**WHAT TO DO**
With the line containing "Pittsburgh (98, 2427)" as the start and the line containing "What support is" as the end, transcribe that span of the entries below exactly, including both.

Stored items:
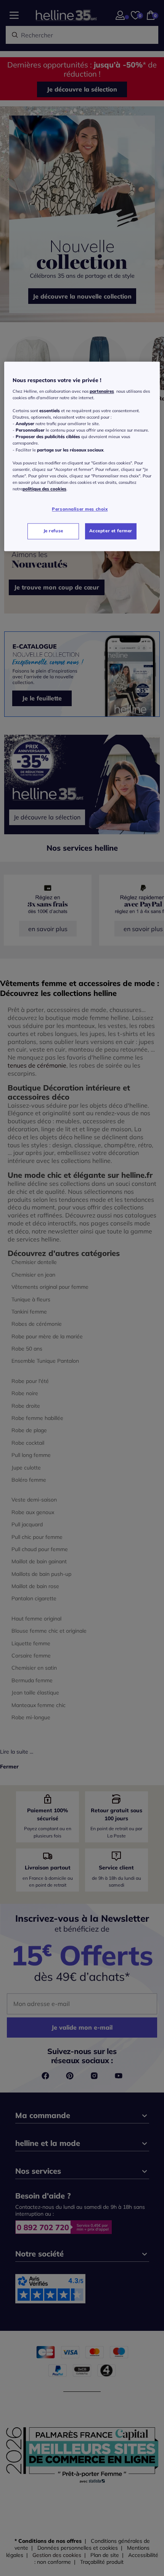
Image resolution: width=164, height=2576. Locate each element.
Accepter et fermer (110, 530)
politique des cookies (44, 488)
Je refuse (53, 530)
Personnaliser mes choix (80, 509)
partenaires (102, 391)
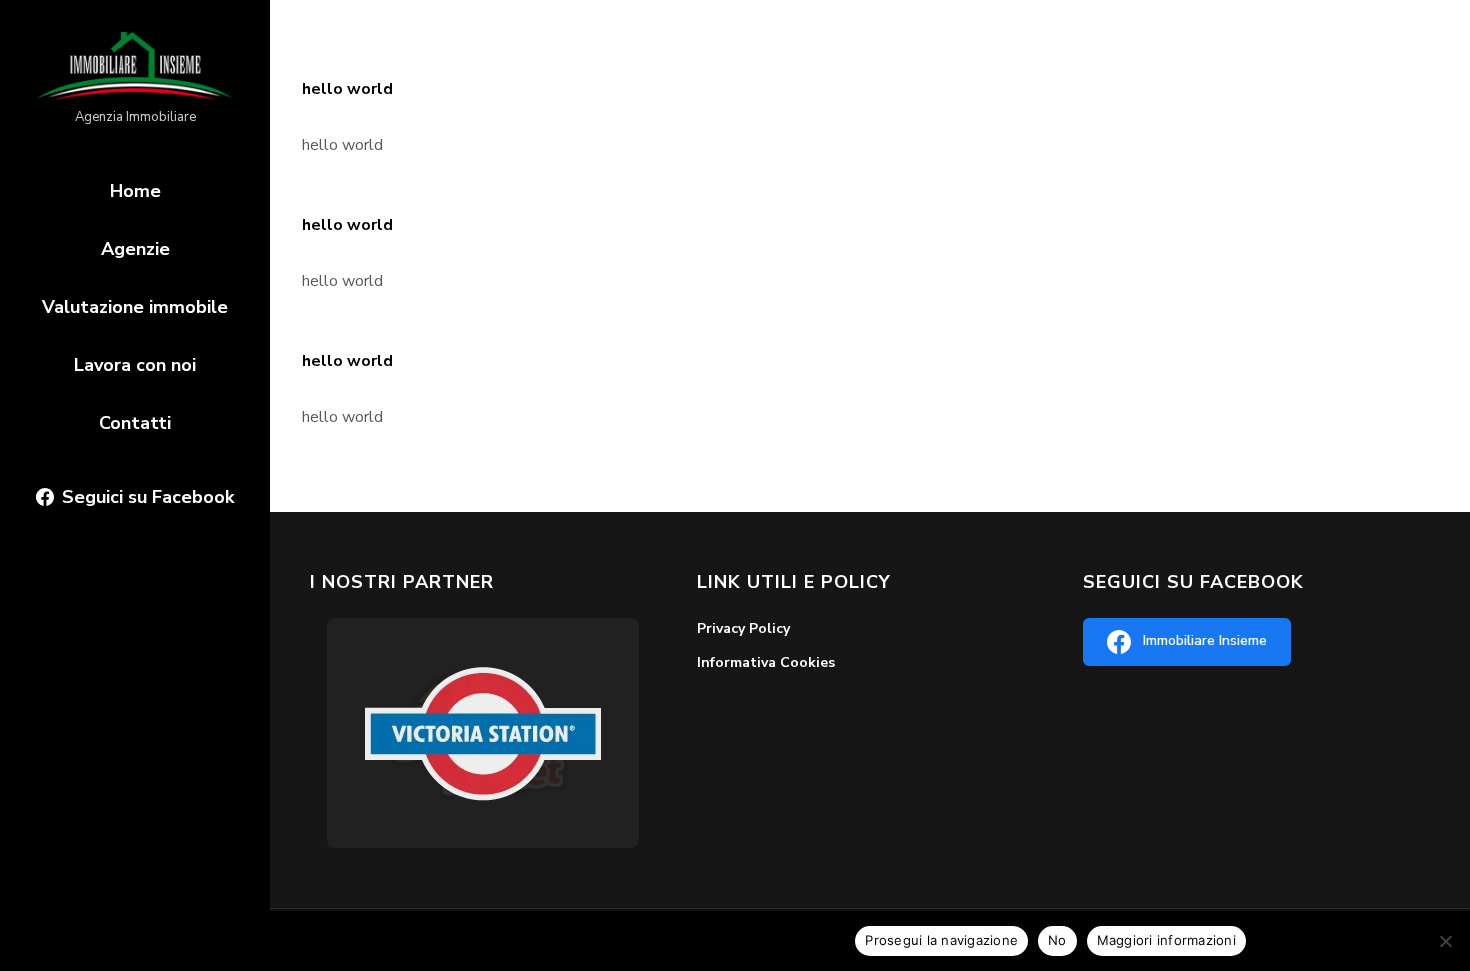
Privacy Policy (743, 628)
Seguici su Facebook (148, 497)
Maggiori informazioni (1166, 940)
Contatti (135, 423)
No (1057, 940)
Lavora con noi (135, 365)
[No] (1445, 941)
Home (135, 191)
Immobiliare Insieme (1205, 640)
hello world (347, 89)
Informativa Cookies (766, 662)
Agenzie (135, 249)
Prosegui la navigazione (941, 940)
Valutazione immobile (135, 307)
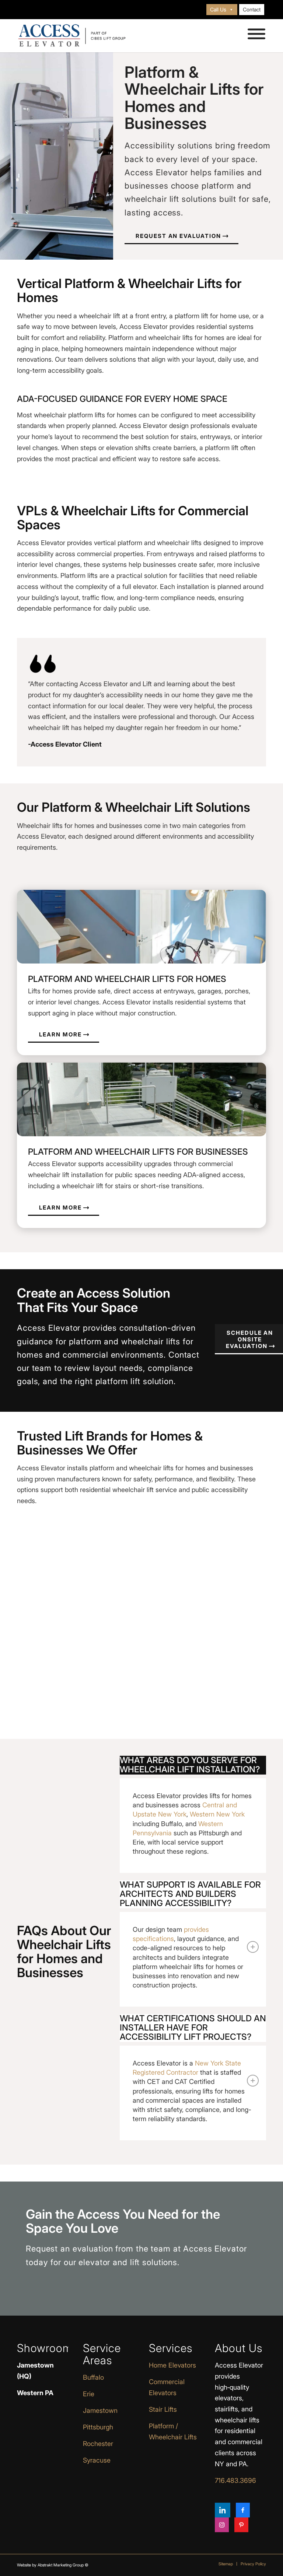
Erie (88, 2394)
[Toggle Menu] (256, 34)
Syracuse (97, 2460)
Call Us (218, 9)
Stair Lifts (163, 2409)
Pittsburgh (98, 2427)
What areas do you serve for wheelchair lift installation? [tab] (190, 1765)
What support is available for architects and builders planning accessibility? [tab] (190, 1894)
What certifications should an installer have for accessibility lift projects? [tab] (193, 2028)
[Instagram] (222, 2524)
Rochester (98, 2443)
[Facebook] (243, 2510)
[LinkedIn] (222, 2510)
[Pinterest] (241, 2524)
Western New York (217, 1814)
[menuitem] (221, 9)
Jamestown (100, 2410)
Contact (252, 9)
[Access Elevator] (72, 36)
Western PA (35, 2393)
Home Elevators (172, 2365)
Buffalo (93, 2377)
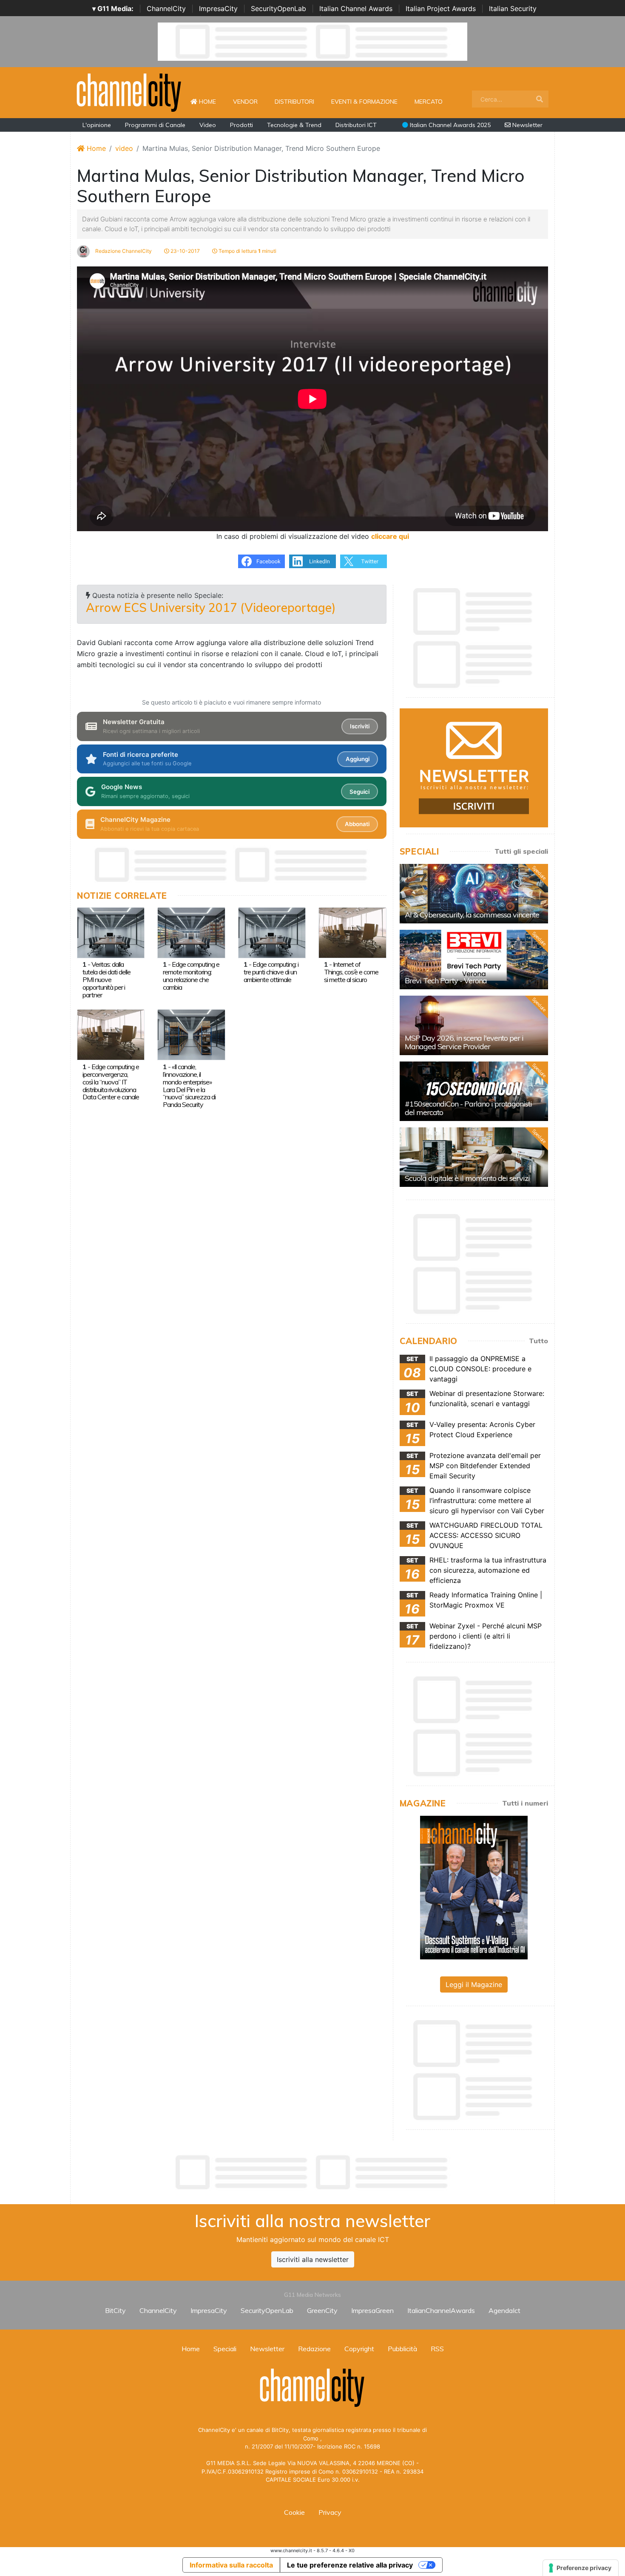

**EXERCISE RESULT**
Pittsburgh (98, 2427)
What areas do you serve for wheelchair lift installation? [tab] (190, 1765)
What support is available for architects and builders planning accessibility? [tab] (190, 1894)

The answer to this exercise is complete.